CD22 exacerbates brain injury in subarachnoid hemorrhage by inhibiting microglial phagocytic function.

Abstract

Introduction: Subarachnoid hemorrhage (SAH) is a neurological emergency with a high mortality rate. The phagocytic and homeostatic functions of microglial cells play a crucial role after SAH. This study aims to investigate the mechanism of CD22-mediated abnormal microglial phagocytosis in brain injury caused by SAH.

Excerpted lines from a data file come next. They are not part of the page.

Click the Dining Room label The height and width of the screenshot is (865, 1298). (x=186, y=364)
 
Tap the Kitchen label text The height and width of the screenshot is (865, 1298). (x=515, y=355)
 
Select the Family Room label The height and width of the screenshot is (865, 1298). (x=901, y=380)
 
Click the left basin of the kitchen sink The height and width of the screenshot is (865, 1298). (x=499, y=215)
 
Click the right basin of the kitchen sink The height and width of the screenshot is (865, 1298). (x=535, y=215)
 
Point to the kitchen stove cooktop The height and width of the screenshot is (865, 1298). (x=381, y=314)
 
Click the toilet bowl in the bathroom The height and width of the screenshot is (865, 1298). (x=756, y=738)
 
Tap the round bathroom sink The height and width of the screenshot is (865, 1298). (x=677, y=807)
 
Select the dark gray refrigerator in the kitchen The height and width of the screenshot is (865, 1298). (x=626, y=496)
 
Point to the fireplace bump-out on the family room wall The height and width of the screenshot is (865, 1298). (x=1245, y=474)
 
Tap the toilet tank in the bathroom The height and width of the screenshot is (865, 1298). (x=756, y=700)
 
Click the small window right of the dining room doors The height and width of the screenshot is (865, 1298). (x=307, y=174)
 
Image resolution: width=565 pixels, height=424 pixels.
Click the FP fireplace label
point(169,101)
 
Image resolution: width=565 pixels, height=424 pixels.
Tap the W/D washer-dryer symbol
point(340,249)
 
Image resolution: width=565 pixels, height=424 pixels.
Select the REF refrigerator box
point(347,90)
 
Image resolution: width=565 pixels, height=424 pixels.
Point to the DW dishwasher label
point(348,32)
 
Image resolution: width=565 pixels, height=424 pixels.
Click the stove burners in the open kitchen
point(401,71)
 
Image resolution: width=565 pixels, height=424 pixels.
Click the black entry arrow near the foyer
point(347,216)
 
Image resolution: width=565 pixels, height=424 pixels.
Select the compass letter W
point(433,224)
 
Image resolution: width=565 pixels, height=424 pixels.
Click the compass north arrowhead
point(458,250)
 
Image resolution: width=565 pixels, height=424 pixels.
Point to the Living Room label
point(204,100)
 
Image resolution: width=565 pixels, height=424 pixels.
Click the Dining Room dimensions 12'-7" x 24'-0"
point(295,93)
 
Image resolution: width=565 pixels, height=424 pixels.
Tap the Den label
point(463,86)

Materials and methods: BV2 microglial cells were exposed to 10 µM oxyhemoglobin for 24 hours to establish an in vitro SAH model. After CD22 knockdown, cell viability was assessed using the cell counting kit-8. The microglial phagocytic function was evaluated using pHrodo Red E.coli BioParticles and fluorescence microscopy. The expression levels of Kruppel-like factor 4 (KLF4), miR-150-3p, and CD22 were analyzed by real-time quantitative reverse transcription polymerase chain reaction and Western blot analysis. The binding relationship of KLF4 to the miR-150-3p promoter and the binding relationship of miR-150-3p to the CD22 3'UTR sequence were analyzed. Overexpression of KLF4 and inhibition of miR-150-3p in SAH cells were conducted to validate the mechanism.

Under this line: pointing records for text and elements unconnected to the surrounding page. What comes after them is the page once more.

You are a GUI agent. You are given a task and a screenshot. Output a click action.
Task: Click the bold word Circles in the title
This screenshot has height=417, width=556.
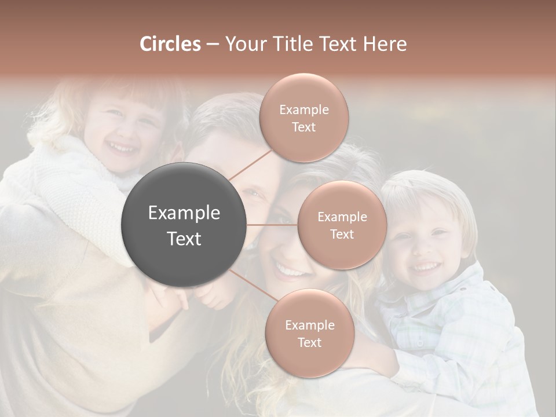(x=170, y=44)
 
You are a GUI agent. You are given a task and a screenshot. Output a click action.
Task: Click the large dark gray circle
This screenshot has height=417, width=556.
(x=184, y=225)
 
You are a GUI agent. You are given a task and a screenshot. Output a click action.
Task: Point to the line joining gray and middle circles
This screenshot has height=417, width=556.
(x=272, y=225)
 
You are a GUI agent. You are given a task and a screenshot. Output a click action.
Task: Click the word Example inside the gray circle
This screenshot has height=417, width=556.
(x=184, y=213)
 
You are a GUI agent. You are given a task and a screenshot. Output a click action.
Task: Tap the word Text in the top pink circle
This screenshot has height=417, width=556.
(x=304, y=127)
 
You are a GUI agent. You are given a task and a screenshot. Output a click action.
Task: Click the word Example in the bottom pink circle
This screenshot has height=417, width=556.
(x=309, y=325)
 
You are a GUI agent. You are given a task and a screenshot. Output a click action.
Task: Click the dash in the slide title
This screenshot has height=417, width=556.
(x=212, y=45)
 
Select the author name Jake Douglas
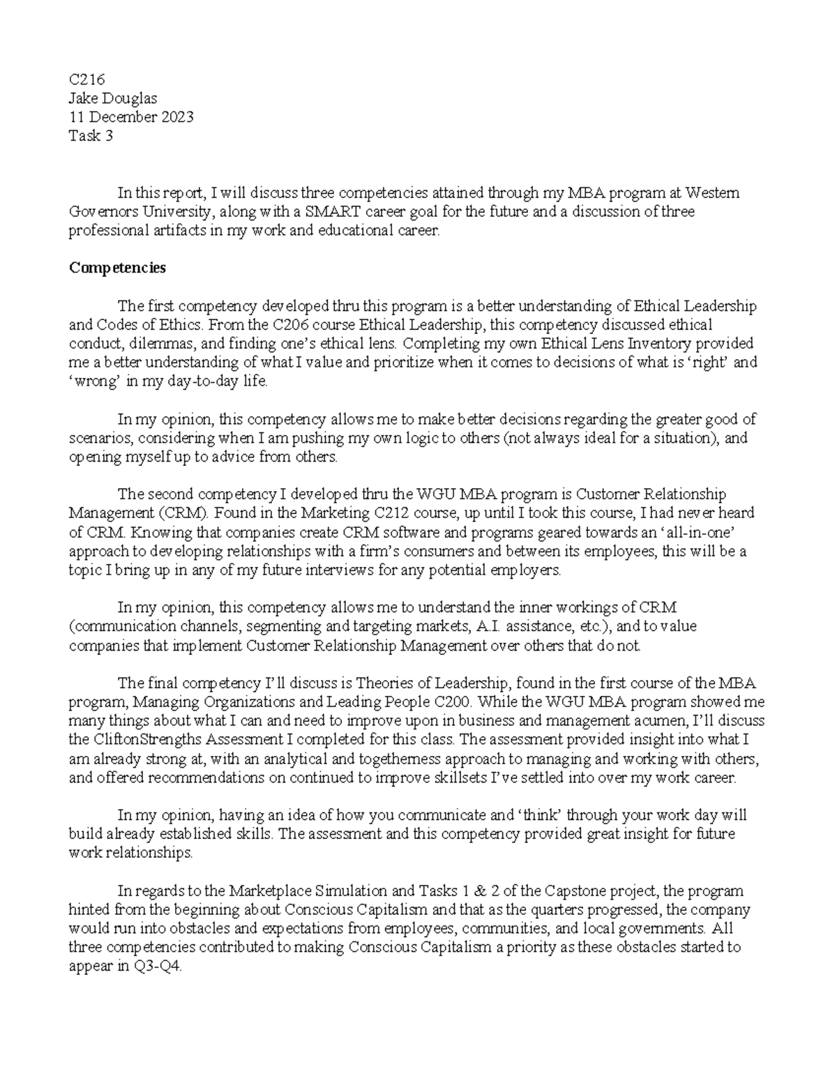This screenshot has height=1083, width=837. (x=112, y=99)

Results: SAH inhibited the microglial phagocytic function. CD22 was overexpressed in the SAH cell model. CD22 inhibition increased the microglial phagocytic function. miR-150-3p targeted and inhibited CD22 expression. Overexpression of miR-150-3p resulted in downregulation of CD22 and increased phagocytic function in microglial cells. KLF4 bound to the miR-150-3p promoter and promoted miR-150-3p expression. Overexpression of KLF4 reversed the inhibitory effect of miR-150-3p inhibition on phagocytic function in SAH cell model.

Conclusion: KLF4 enhances the microglial phagocytic function in SAH by promoting miR-150-3p and inhibiting CD22.